The NR variable, in turn, contains the number of the
current record. When the first record is being read, its value is 1; when the
second record is being read, it increments to 2, and so on. Use it in an
END pattern to output the number of lines in the
input:
$ awk 'END { print "Input contains " NR " lines." }' sample
Input contains 3 lines.
$
|
Note: If the print statement above had been
placed in a BEGIN pattern, the program would have
reported that its input contained 0 lines, because the value for NR
at the time of execution would be 0, as no records of input would have been
read yet.
Use $NR to print the field relative to the current
record number:
$ awk '{ print NR, $NR }' sample
1 Heigh-ho!
2 friendship
3 the
$
|
Take a look again at Figure 4, and see the values for Field 1 in the first record, Field 2 in the second record, and Field 3 in the last record. Compare this with your program output.

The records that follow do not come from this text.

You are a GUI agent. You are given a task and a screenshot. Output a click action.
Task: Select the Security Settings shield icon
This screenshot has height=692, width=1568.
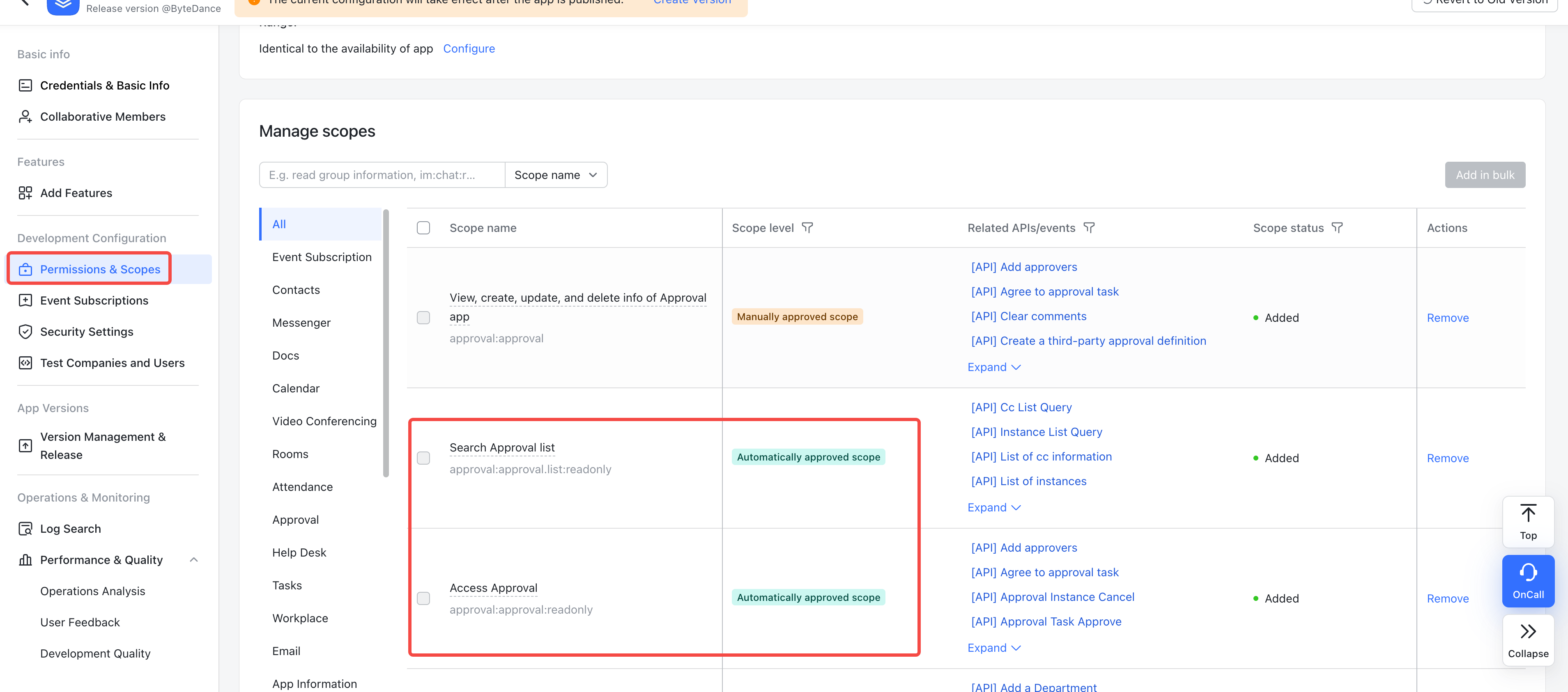click(25, 331)
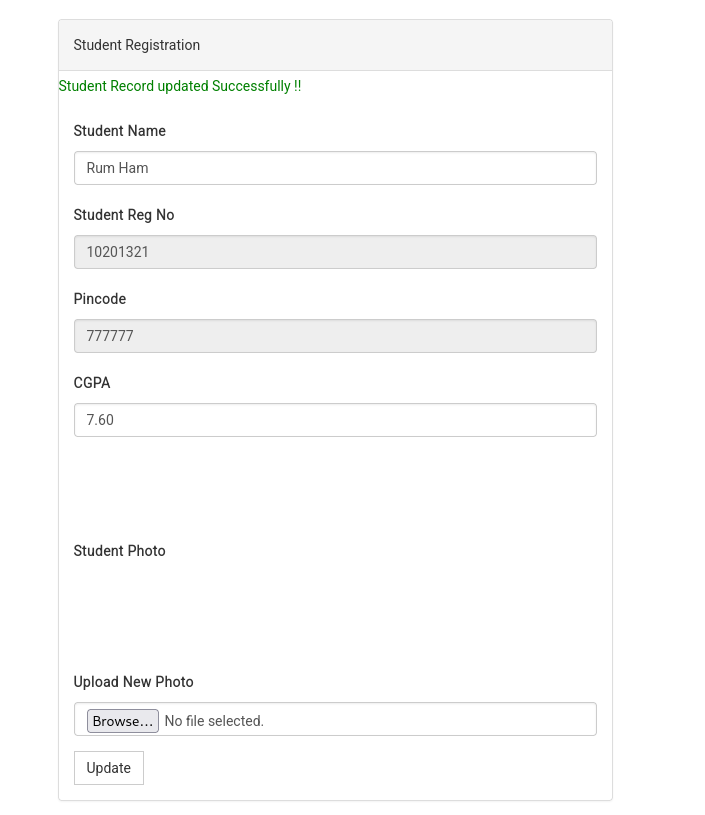Click the "No file selected." text
Viewport: 705px width, 815px height.
214,721
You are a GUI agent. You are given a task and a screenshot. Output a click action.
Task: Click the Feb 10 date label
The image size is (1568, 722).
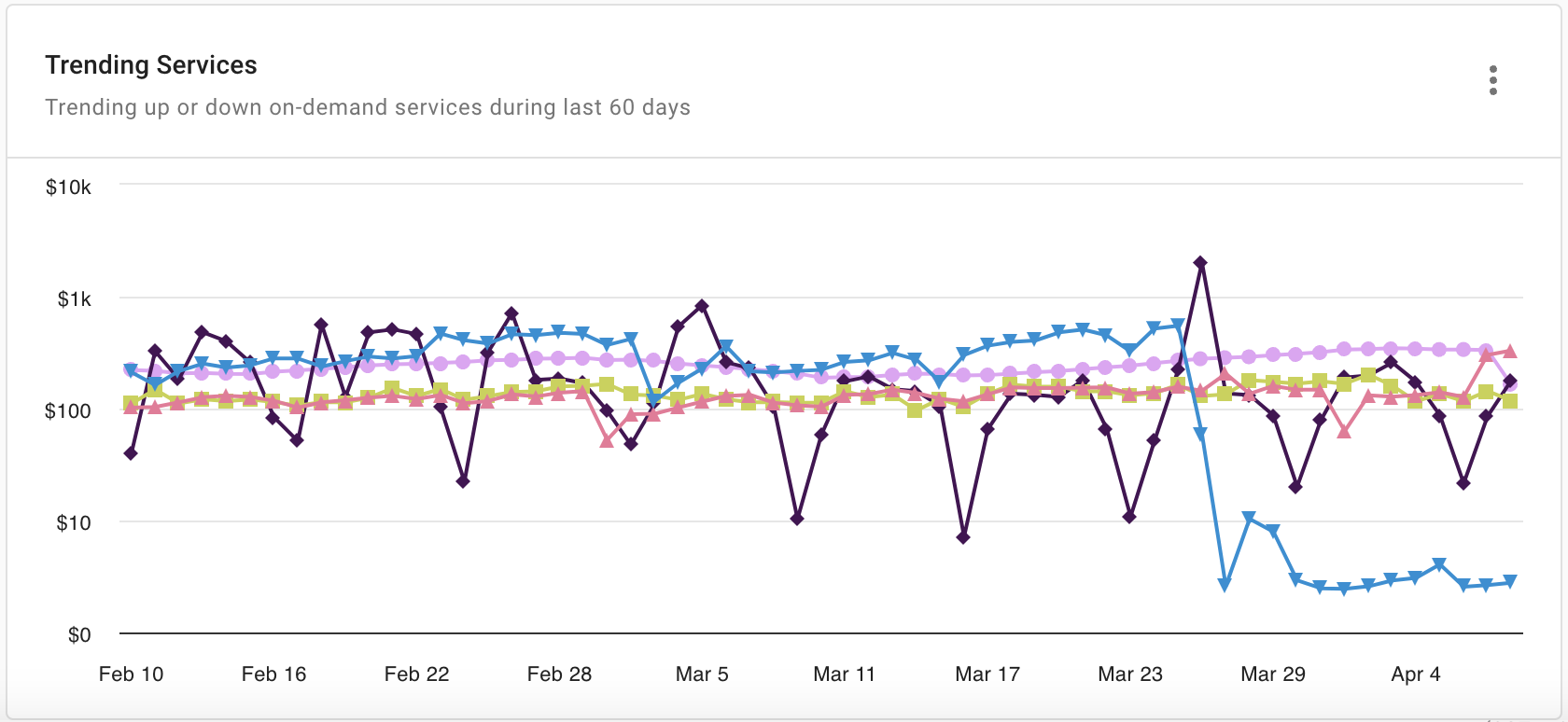coord(131,674)
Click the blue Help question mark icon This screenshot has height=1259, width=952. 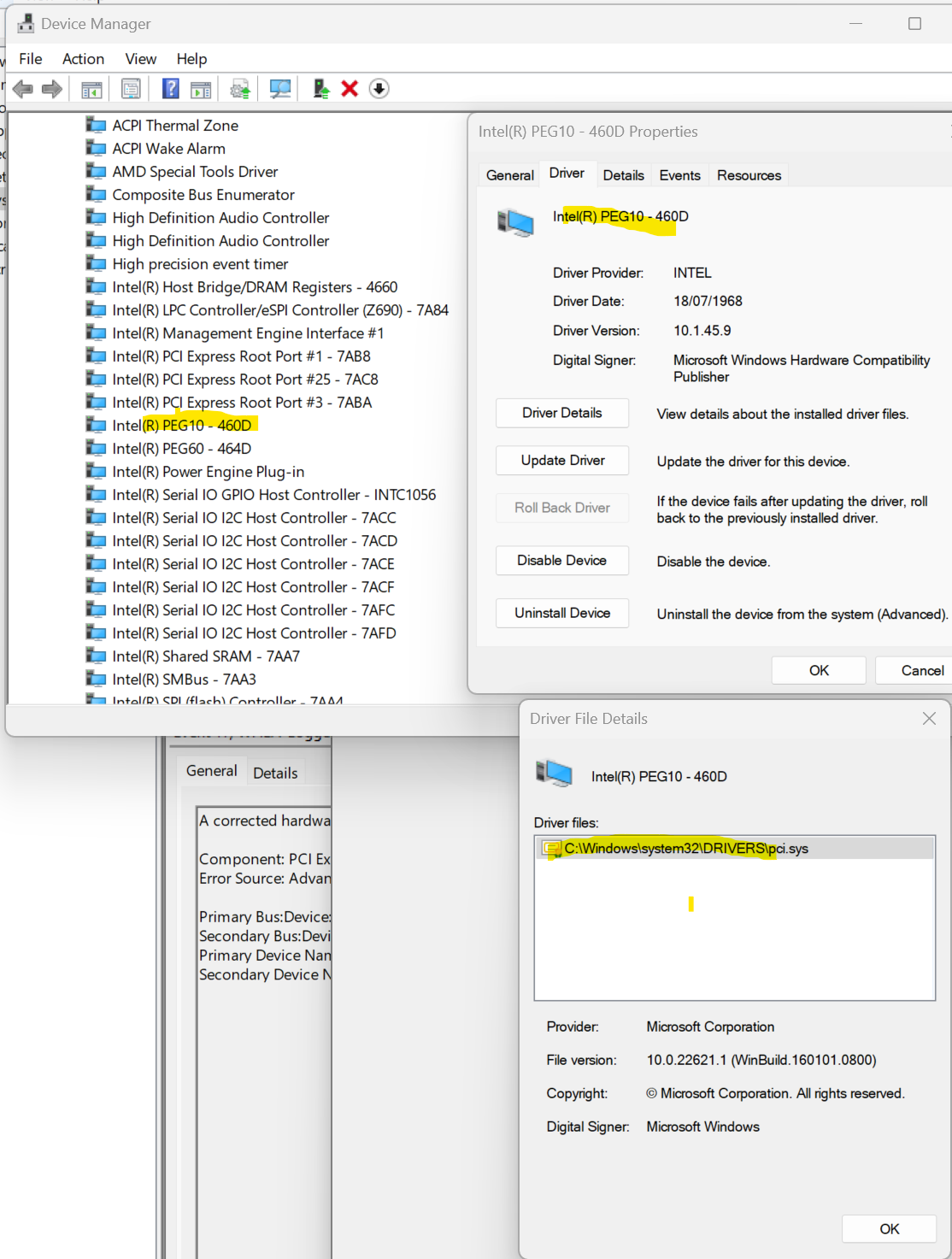point(171,89)
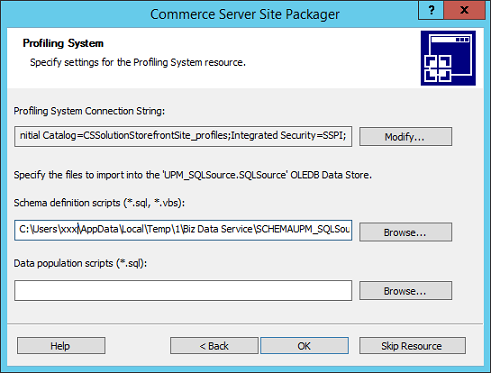Click the UPM_SQLSource OLEDB Data Store instruction text
This screenshot has width=491, height=373.
pyautogui.click(x=193, y=175)
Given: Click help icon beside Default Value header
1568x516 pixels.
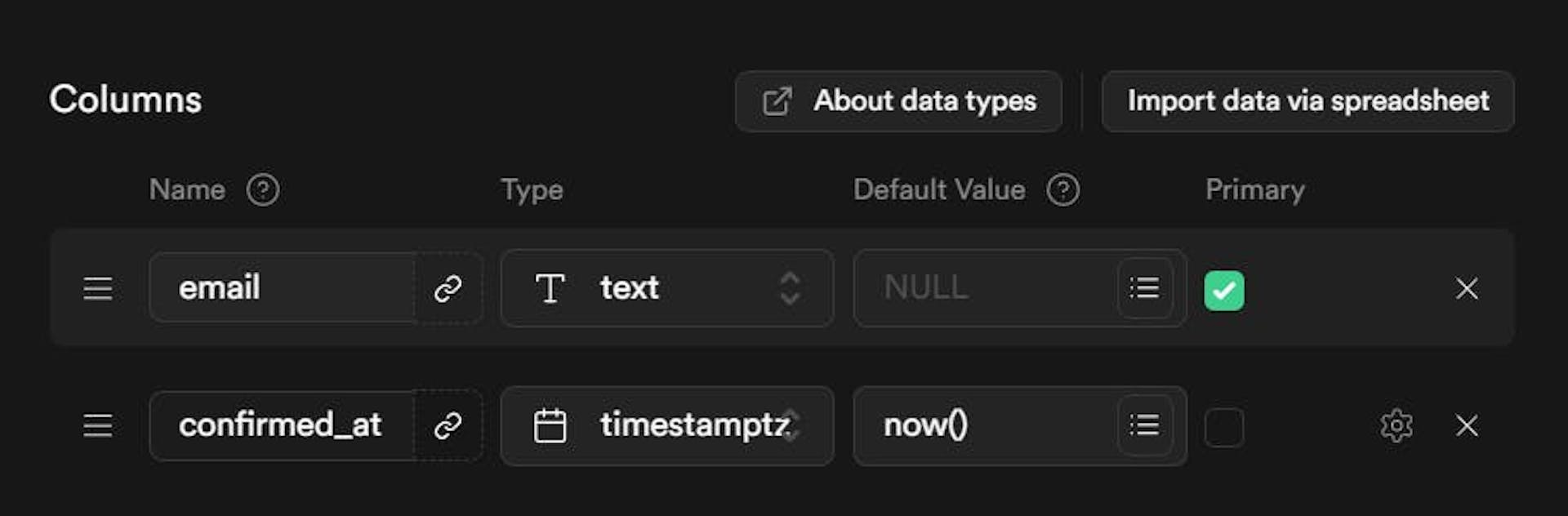Looking at the screenshot, I should point(1063,190).
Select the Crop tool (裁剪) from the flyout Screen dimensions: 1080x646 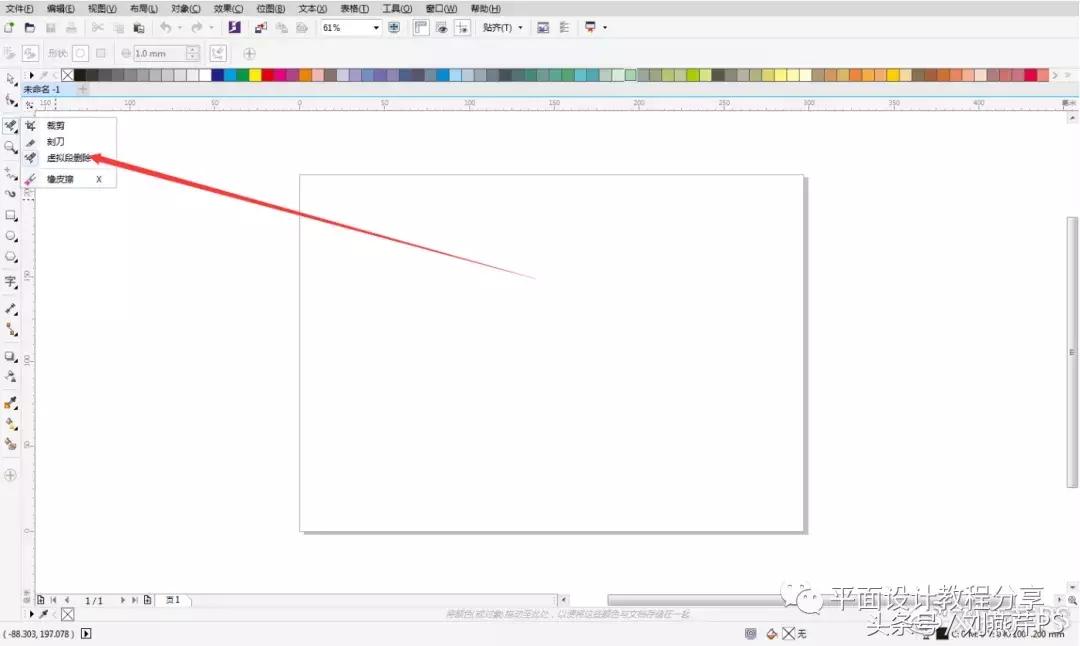[55, 124]
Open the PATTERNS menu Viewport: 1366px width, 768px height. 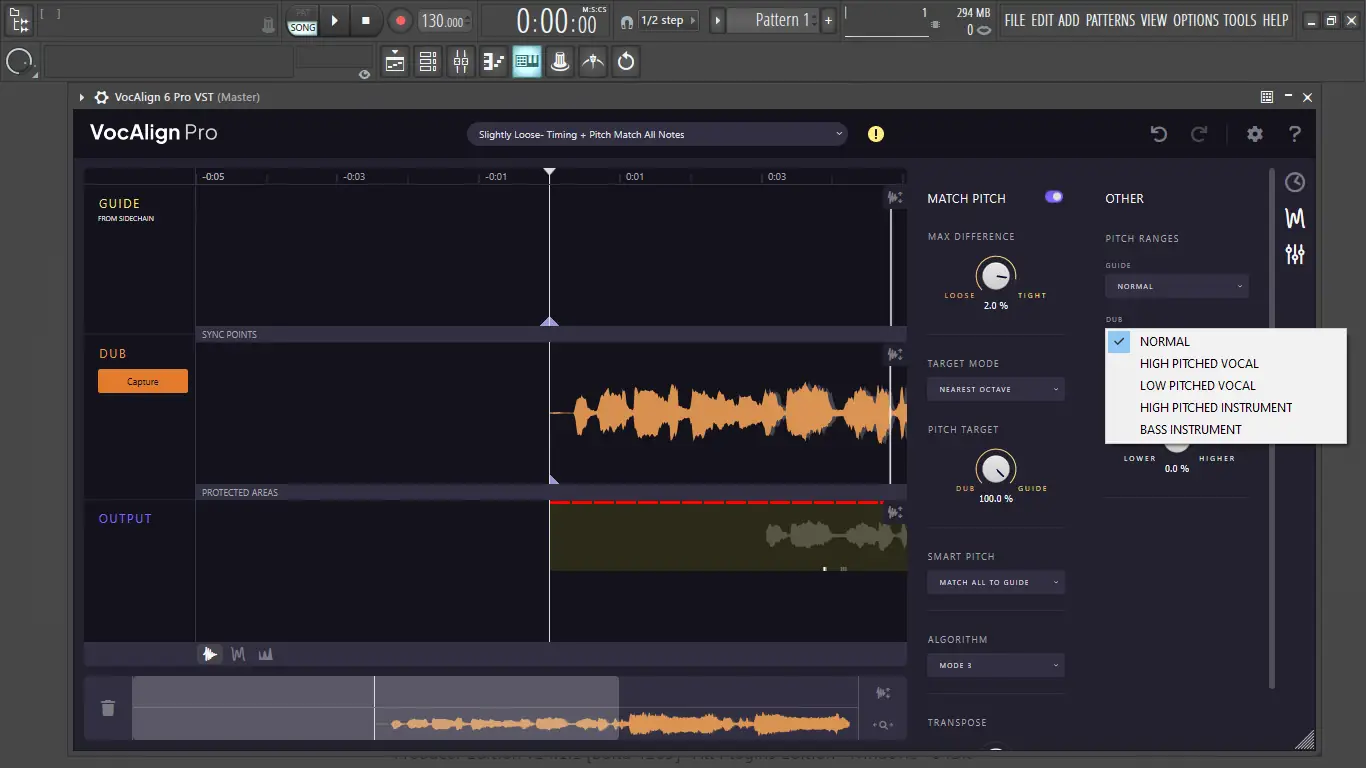(1110, 20)
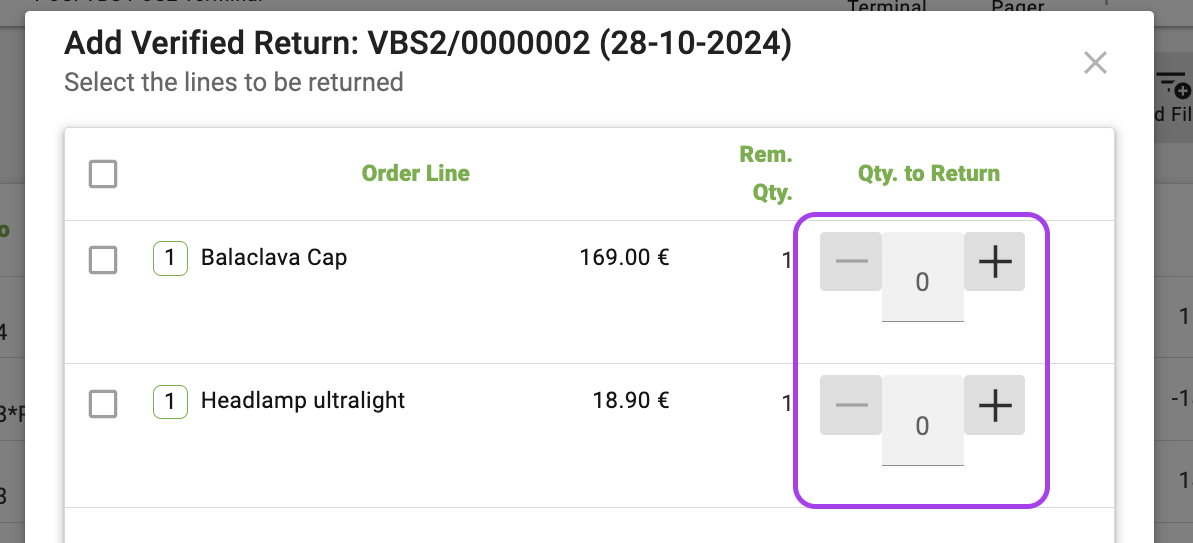Focus the Headlamp ultralight quantity input field

tap(922, 426)
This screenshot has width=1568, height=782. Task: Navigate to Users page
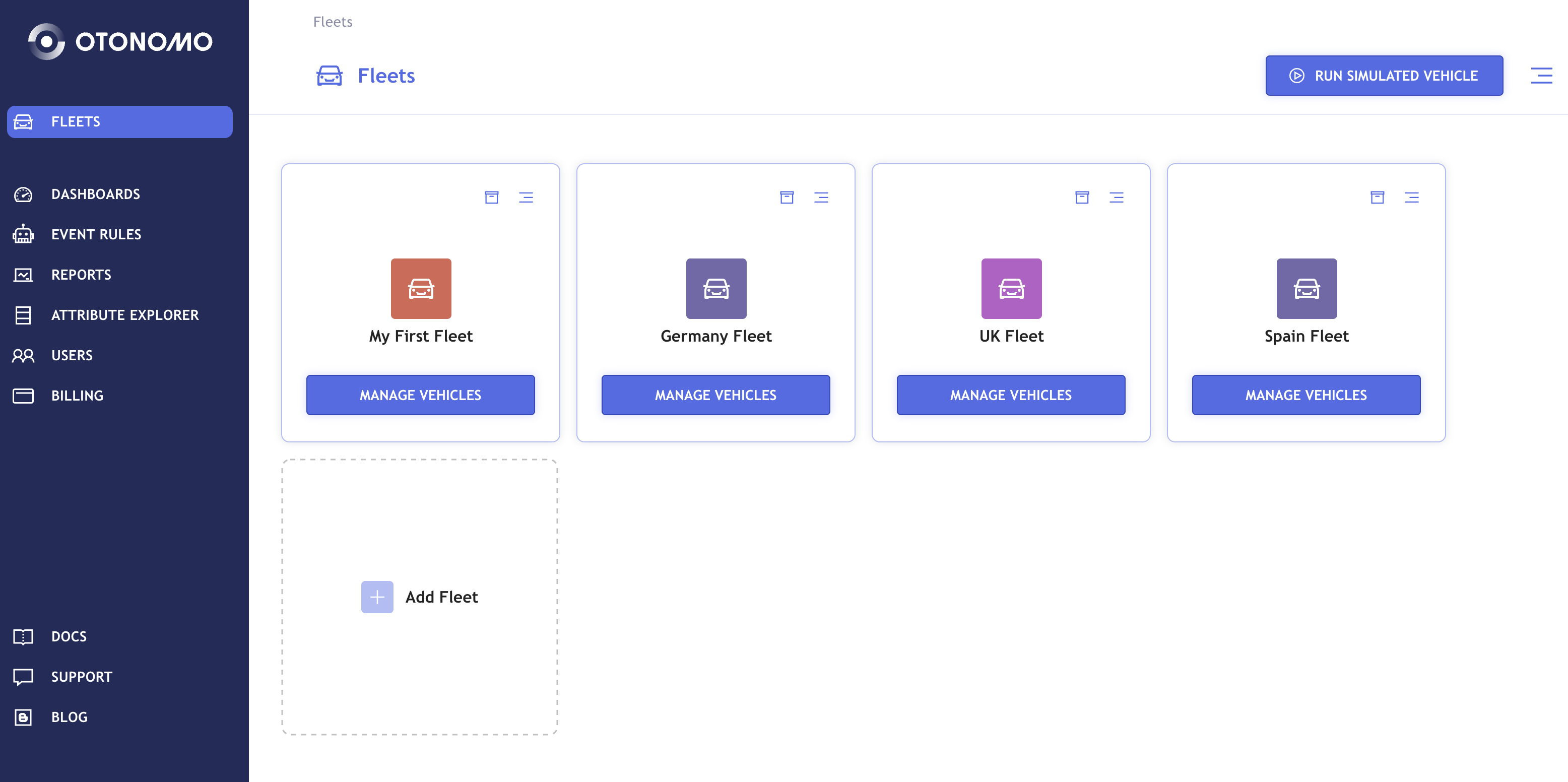[72, 355]
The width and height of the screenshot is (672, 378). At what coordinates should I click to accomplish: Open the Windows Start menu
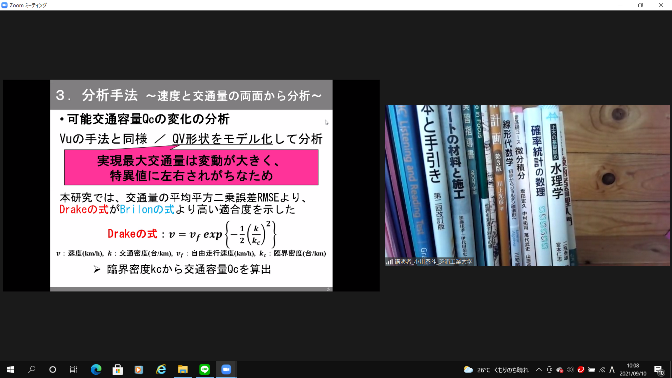point(10,369)
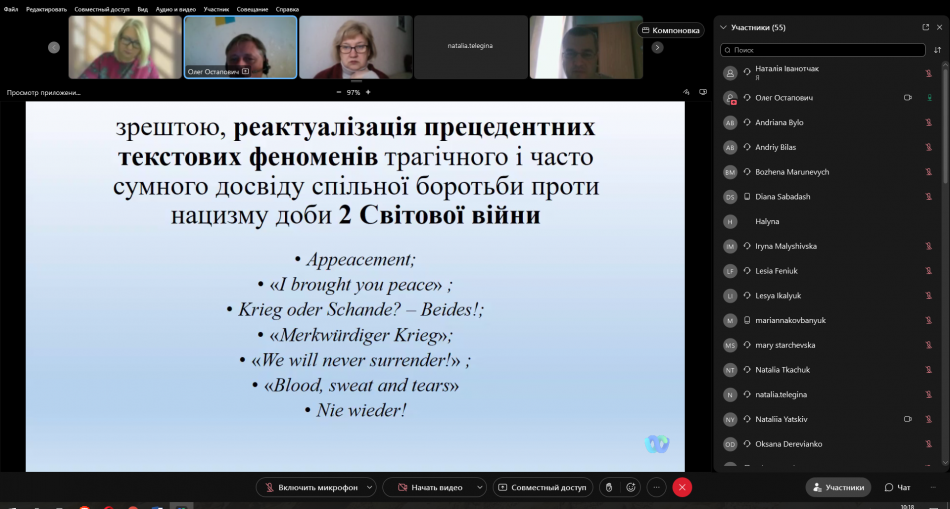
Task: Collapse the Участники (55) panel chevron
Action: click(x=724, y=27)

Try listing the number of fields for each record and the value of the last field:
$ awk ' { print "Record " NR " has " NF " fields and ends with " $NF}' sample
Record 1 has 7 fields and ends with holly:
Record 2 has 8 fields and ends with folly:
Record 3 has 4 fields and ends with holly!
|
There are a handful of special GAWK variables that are frequently used. Table 2 lists them and describes their meaning.
Table 2. Common GAWK variables
| Variable | Description |
|---|---|
NF
| This variable contains the number of fields per record. |
NR
| This variable contains the number of the current record. |
FS
| This variable is the field separator. |
RS
| This variable is the record separator. |
OFS
| This variable is the output field separator. |
ORS
| This variable is the output record separator. |
FILENAME
| This variable contains the name of input file being read. |
IGNORECASE
| When IGNORECASE is set to a
non-null value, GAWK ignores case in pattern matching. |